As the rigors of conference play get underway, there are only five undefeated teams in the college basketball ranks and the obvious question is whether any of them have what it takes to become the first team to win the NCAA National Championship since the Bobby Knight's 1976 Indiana Hoosiers, who went 32-0, beating Michigan 86-68 in the finals in Philadelphia.
North Carolina (16-0)
Washington St. (14-0)
There they are, five teams with a cumulative record of 75-0. By this time next month, odds are that there will be three or less, maybe none, though the team which stands out as having the best chance of making it through not only January, but February and into March - the Memphis Tigers.
Having already knocked off three ranked opponents (USC, Georgetown and Arizona), the next test for John Calipari's Tigers might not be until February 23, when they host the Tennessee Volunteers. The Vols are currently ranked #8 and just knocked Mississippi from the ranks of the undefeated, 85-83, this past Wednesday.
Before they get to that game with the Vols, Memphis faces a schedule made up nearly exclusively of Conference-USA opposition. In a league that was severely watered-down when Louisville, Cincinnati, DePaul and Marquette jumped to the Big East a few seasons back, the Tigers face an undistinguished group of teams including the likes of Marshall (9-4), Rice (3-11), Tulsa (8-4) and Southern Miss (8-7). On January 26, Gonzaga comes calling, but the Zags aren't the Western powerhouse they used to be, having already dropped decisions to Texas Tech, Washington St. Oklahoma and Tennessee.

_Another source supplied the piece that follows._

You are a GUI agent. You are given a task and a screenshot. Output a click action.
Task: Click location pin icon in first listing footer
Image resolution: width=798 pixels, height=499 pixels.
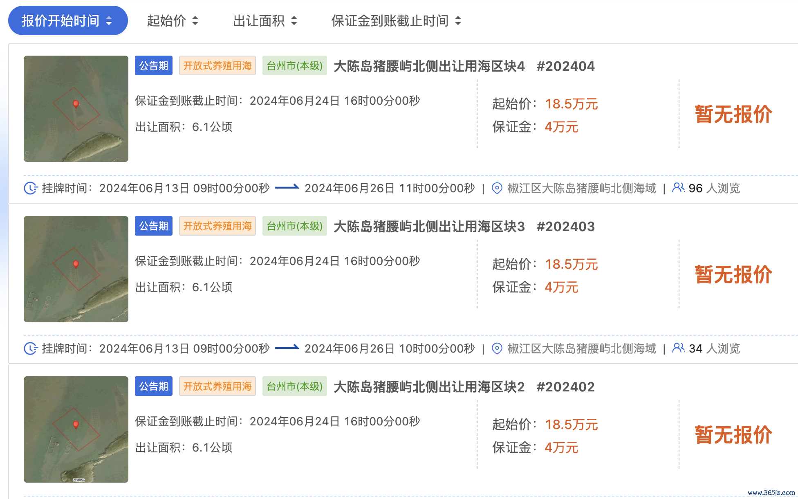(x=497, y=188)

The Tigers swept their conference games last season and they're likely to do it again. There simply isn't any measurable competition in the league that can stand up to the formidable inside game of Joey Dorsey and Robert Dozier who combine for 19 points and 17 rebounds per outing. Nor can anyone match up with leading scorer Chris Douglas-Roberts (16.9 ppg) or the quickness of point guard Derrick Rose (4.5 apg).

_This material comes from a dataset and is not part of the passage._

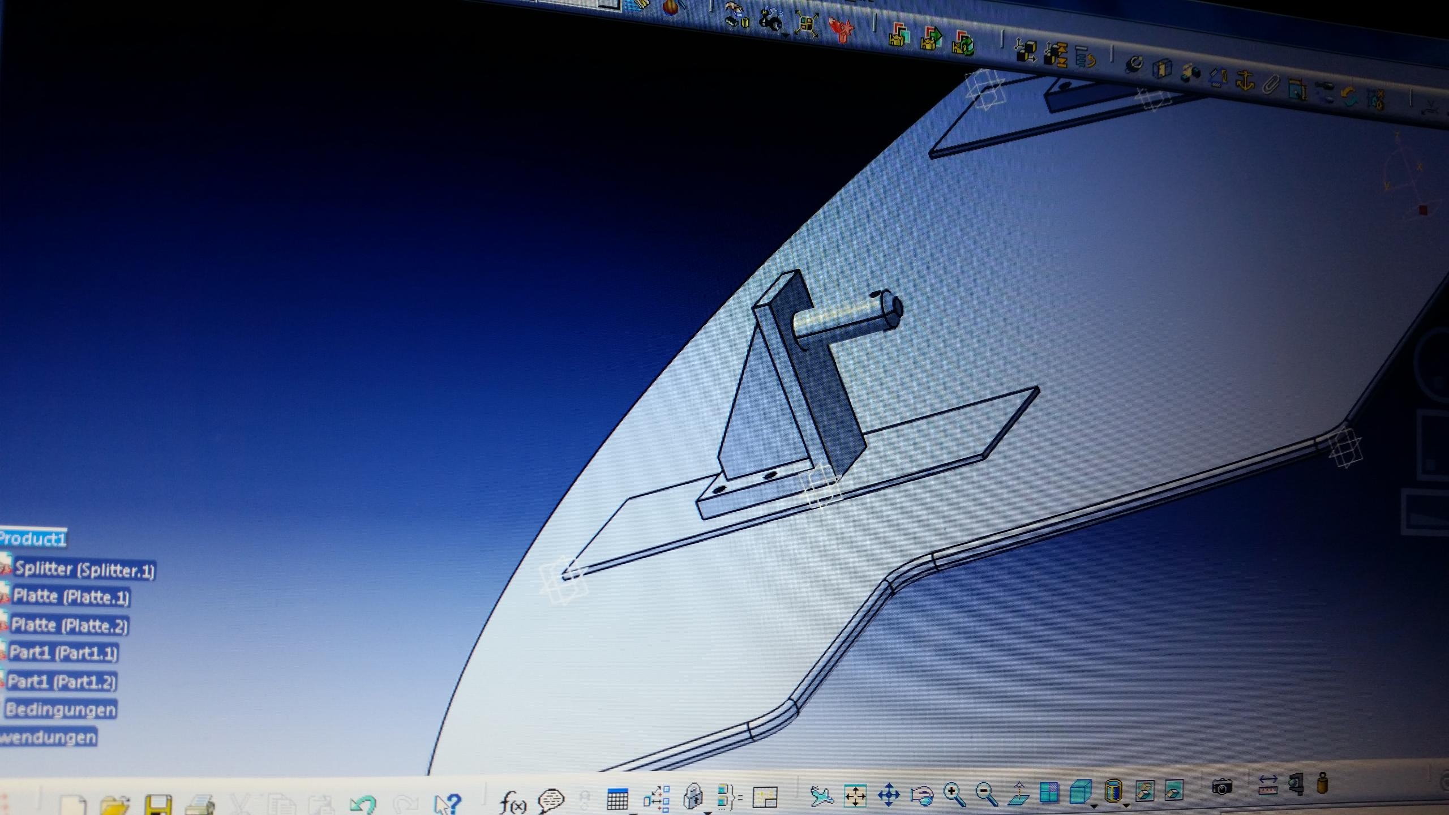The width and height of the screenshot is (1449, 815).
Task: Open the Formula f(x) tool
Action: point(513,801)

Should the Tigers get past the Zags and the Vols, they should make a serious run at least to the Final Four.
If any other team has the skills and schedule to run the table, it's probably not going to be Vanderbilt. The Commodores have Tennessee on tap for Jan. 17 and the arduous itinerary of the SEC is simply too tough for anyone to get through unscathed. Besides, Vandy hasn't even played a ranked opponent yet. They're good, but finishing conference play with less than four losses would be accomplishment enough.
Out West, Washington State has defied skeptics and the odds, compiling a 14-0 record. Their big test comes tomorrow, Jan. 12, when they travel down coast to #5 UCLA. If they win that, the Cougars still have to wend their way through the tough PAC-10, including trips to Arizona, Arizona St., Stanford and Oregon. Good luck.
That leaves Kansas and North Carolina. While the Tar Heels are heads and shoulders better than almost every team in the ACC, the rivalries run deep and the games are hard-fought. If Roy Williams can guide his troops to an undefeated run through one of the toughest conferences in the country, hand them the trophy. The same applies to the Jayhawks, who face serious challenges in the Big 12 from Texas, Texas A&M and sneaky-good teams like Oklahoma, Kansas State and Missouri.
We're down to five now, but don't be surprised if there aren't any unbeatens come tourney time, though Memphis just may have the horses to get it done.